#### Rows from a screen grounding dataset
◆ ◆ ◆ ◆ ◆

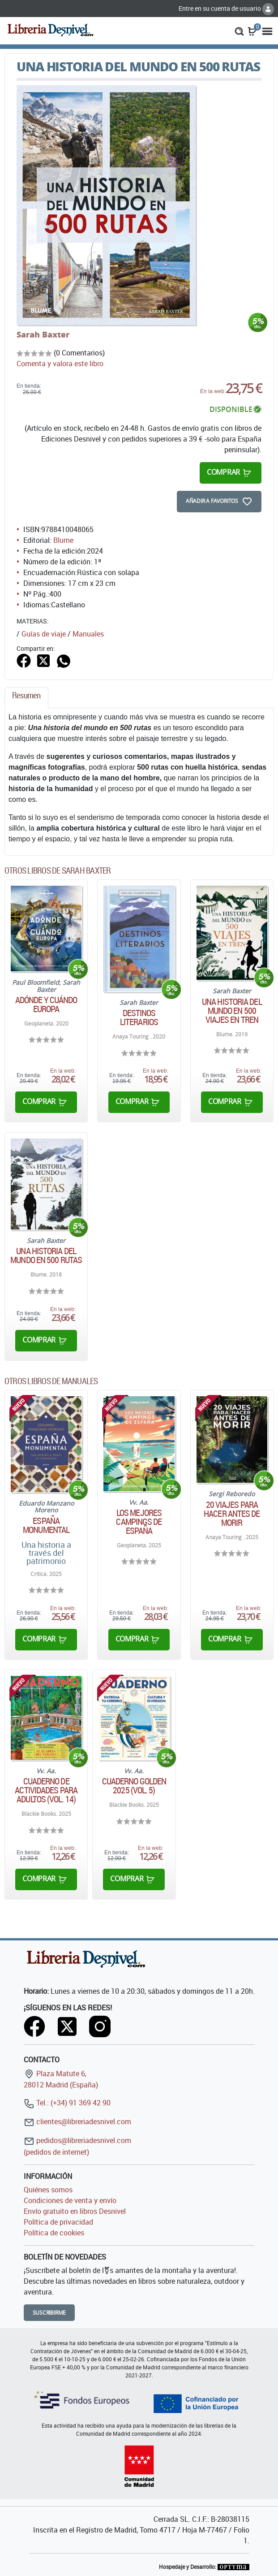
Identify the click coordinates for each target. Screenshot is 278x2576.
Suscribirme (49, 2312)
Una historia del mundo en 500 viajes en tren (232, 1010)
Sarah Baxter (43, 334)
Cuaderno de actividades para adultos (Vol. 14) (46, 1790)
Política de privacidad (58, 2222)
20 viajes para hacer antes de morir (232, 1513)
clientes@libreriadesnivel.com (77, 2121)
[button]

◆ ◆ ◆ ◆ ◆

#### OBJECTIVE
Copy every item above word for word, leaving out the pictures.

#### SOLUTION TO THIS PROBLEM
Identify the click coordinates for each target. Screenshot is 278x2576.
Suscribirme (49, 2312)
Una historia del mundo en 500 viajes en tren (232, 1010)
Sarah Baxter (43, 334)
Cuaderno de actividades para adultos (Vol. 14) (46, 1790)
Política de privacidad (58, 2222)
20 viajes para hacer antes de morir (232, 1513)
clientes@libreriadesnivel.com (77, 2121)
[button]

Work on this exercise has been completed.